Work to complete
Transcribe the stretch of entries below from the line with "Task: Toggle auto release on band 1" through the line with "Image resolution: width=1462", exactly and with both ends included; leave out all other lines.
**** Supplied information
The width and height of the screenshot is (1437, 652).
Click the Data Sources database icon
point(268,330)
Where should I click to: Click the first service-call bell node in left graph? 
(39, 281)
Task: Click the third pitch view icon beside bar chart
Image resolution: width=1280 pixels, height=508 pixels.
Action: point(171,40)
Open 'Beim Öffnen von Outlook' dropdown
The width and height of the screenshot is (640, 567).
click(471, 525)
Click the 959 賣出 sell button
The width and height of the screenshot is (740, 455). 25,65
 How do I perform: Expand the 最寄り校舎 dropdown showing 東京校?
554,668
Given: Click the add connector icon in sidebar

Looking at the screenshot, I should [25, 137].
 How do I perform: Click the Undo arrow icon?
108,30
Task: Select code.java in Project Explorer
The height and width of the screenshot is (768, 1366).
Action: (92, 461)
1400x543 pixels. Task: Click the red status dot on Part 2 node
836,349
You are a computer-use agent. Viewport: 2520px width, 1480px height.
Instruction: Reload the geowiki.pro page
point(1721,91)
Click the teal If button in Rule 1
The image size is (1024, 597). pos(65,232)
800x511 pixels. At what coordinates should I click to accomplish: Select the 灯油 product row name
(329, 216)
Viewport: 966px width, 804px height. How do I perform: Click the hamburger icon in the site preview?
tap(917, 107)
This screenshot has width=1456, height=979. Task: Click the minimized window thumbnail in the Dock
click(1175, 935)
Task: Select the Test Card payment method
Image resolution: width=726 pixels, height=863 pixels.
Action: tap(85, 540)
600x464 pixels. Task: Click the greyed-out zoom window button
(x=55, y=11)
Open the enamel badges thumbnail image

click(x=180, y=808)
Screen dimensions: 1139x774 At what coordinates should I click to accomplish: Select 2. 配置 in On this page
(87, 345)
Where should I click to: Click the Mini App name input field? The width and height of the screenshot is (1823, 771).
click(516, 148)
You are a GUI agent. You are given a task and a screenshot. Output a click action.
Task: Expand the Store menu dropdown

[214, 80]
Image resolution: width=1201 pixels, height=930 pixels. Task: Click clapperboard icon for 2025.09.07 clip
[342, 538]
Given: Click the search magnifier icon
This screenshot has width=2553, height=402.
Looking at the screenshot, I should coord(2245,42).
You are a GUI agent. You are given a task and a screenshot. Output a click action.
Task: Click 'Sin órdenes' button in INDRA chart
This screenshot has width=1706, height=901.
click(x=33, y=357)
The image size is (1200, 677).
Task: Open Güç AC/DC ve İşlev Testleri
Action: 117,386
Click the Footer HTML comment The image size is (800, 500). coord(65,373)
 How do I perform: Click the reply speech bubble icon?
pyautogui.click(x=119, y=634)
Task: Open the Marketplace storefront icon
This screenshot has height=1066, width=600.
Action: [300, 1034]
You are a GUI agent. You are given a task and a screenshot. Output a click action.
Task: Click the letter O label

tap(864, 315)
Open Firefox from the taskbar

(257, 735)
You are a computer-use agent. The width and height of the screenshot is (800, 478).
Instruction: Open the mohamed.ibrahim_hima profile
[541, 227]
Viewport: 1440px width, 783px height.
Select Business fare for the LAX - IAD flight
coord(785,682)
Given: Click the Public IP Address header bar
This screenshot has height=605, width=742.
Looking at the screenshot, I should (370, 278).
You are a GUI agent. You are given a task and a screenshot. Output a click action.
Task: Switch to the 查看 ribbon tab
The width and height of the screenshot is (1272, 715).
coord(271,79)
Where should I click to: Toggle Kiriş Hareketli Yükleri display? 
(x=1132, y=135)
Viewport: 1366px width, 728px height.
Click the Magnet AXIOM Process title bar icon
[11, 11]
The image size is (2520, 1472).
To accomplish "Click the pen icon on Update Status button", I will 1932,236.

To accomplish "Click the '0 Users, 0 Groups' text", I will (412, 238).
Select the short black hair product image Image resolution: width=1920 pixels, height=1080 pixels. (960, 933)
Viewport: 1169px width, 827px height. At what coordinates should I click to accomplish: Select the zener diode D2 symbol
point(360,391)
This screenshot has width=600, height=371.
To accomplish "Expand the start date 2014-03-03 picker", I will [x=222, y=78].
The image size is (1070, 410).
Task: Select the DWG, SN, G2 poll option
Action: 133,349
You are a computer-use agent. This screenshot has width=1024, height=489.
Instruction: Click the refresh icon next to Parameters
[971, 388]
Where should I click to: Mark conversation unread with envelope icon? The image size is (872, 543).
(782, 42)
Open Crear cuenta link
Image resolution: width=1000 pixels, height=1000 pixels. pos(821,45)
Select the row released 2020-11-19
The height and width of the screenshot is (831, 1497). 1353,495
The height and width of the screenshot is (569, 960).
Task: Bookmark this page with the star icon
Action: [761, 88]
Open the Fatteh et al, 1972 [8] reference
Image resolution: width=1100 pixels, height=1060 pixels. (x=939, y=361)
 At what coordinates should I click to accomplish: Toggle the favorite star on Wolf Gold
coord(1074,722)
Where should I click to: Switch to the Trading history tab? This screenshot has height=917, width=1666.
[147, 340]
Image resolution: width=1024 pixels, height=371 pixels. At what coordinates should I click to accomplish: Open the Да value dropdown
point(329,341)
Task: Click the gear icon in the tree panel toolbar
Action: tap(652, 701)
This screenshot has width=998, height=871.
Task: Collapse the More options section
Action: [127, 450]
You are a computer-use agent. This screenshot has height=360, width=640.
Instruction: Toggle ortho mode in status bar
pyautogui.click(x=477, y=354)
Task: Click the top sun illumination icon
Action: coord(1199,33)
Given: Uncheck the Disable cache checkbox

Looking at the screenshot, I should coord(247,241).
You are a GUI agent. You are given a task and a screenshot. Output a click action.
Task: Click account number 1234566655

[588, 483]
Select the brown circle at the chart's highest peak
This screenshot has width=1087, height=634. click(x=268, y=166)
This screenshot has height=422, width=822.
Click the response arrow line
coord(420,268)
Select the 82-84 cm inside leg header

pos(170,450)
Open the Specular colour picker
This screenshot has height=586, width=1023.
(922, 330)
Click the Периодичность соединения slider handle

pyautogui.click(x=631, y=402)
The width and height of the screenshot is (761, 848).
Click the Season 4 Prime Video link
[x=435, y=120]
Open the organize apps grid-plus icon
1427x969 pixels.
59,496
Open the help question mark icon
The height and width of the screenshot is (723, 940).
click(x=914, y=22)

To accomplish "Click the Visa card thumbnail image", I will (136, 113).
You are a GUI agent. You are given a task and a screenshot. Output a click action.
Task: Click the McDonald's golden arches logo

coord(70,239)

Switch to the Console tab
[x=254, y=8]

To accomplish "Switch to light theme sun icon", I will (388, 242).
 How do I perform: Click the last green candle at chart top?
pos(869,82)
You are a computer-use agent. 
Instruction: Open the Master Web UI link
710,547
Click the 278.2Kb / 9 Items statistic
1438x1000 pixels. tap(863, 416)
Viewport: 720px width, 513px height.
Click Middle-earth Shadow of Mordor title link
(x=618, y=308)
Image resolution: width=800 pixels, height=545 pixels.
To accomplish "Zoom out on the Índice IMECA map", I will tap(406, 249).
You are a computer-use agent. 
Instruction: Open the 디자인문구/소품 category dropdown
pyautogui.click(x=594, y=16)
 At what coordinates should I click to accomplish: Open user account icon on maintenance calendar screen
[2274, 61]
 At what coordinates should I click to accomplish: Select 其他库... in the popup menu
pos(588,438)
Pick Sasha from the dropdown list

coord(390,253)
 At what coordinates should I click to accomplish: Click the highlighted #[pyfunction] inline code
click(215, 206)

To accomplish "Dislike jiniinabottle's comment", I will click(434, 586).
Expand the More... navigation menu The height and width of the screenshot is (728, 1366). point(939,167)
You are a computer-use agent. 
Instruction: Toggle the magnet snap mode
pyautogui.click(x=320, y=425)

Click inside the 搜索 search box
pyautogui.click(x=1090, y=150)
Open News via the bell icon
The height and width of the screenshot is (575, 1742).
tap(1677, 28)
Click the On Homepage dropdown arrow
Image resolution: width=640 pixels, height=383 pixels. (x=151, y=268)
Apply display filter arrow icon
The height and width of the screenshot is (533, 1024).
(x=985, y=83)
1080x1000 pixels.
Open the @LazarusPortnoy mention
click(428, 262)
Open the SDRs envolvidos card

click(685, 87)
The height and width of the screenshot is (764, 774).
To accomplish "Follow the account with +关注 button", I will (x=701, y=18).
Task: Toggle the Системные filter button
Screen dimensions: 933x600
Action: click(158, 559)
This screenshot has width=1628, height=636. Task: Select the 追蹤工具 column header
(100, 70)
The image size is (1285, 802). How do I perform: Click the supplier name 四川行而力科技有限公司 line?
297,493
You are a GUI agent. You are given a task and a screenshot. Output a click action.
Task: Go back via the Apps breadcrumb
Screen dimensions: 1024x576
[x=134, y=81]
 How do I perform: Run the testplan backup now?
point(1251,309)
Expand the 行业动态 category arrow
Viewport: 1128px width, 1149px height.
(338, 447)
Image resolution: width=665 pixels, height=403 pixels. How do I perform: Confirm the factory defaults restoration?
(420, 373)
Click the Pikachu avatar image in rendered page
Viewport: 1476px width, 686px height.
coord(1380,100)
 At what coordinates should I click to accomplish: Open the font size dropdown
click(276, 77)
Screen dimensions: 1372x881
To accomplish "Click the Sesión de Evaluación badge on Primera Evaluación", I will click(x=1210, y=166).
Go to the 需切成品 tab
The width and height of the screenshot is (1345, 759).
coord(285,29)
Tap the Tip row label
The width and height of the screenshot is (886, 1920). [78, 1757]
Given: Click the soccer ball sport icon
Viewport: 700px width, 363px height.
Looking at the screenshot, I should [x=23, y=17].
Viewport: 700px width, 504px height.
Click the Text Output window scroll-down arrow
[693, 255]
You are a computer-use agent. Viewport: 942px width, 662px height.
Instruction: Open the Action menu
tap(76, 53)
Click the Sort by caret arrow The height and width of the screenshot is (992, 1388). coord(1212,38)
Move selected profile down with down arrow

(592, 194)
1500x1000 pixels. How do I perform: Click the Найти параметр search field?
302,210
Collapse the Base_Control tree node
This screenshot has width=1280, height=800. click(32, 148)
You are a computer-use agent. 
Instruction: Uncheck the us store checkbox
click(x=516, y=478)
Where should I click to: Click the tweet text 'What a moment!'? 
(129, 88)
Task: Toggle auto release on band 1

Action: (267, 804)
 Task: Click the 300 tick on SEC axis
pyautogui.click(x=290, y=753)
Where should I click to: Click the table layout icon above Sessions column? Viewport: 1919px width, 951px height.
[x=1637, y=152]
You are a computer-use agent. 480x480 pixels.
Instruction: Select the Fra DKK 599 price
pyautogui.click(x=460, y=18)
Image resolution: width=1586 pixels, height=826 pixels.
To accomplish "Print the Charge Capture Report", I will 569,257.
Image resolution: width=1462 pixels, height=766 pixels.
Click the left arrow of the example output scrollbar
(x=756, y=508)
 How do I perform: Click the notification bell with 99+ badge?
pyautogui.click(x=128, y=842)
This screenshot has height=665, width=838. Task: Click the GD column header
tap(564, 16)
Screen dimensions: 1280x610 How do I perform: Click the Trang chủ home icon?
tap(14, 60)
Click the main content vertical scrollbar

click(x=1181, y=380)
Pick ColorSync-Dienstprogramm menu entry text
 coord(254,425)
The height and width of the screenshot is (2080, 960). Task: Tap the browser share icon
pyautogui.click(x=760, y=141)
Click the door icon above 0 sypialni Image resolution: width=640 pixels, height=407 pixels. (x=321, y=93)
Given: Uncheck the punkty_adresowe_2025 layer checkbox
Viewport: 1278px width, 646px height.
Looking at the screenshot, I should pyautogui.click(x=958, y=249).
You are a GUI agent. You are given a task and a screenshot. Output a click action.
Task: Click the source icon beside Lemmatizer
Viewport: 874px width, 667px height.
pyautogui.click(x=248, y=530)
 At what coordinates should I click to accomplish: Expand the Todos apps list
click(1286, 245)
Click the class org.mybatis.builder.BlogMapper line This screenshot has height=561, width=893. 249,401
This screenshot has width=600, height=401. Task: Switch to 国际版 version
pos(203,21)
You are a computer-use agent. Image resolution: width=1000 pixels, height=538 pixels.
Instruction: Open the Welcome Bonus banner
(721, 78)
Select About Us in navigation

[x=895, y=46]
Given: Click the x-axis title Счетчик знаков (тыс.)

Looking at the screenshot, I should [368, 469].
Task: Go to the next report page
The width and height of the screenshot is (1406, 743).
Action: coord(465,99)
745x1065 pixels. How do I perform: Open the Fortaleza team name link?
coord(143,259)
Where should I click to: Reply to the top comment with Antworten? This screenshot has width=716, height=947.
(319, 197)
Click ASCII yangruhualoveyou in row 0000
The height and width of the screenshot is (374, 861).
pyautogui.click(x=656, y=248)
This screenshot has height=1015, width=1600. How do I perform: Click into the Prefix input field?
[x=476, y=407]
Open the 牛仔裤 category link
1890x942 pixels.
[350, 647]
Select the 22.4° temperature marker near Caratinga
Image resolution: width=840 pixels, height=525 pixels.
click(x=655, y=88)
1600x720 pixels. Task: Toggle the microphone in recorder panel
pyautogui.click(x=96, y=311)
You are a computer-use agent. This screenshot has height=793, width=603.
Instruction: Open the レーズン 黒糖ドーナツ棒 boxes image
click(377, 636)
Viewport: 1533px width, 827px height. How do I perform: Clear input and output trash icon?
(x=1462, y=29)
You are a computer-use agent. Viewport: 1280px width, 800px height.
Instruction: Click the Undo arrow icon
********
Written solution
Task: Toggle auto release on band 1

Action: (267, 804)
 Task: Click the 300 tick on SEC axis
pyautogui.click(x=290, y=753)
Where should I click to: Click the table layout icon above Sessions column? Viewport: 1919px width, 951px height.
[x=1637, y=152]
You are a computer-use agent. 480x480 pixels.
Instruction: Select the Fra DKK 599 price
pyautogui.click(x=460, y=18)
Image resolution: width=1586 pixels, height=826 pixels.
To accomplish "Print the Charge Capture Report", I will 569,257.
Image resolution: width=1462 pixels, height=766 pixels.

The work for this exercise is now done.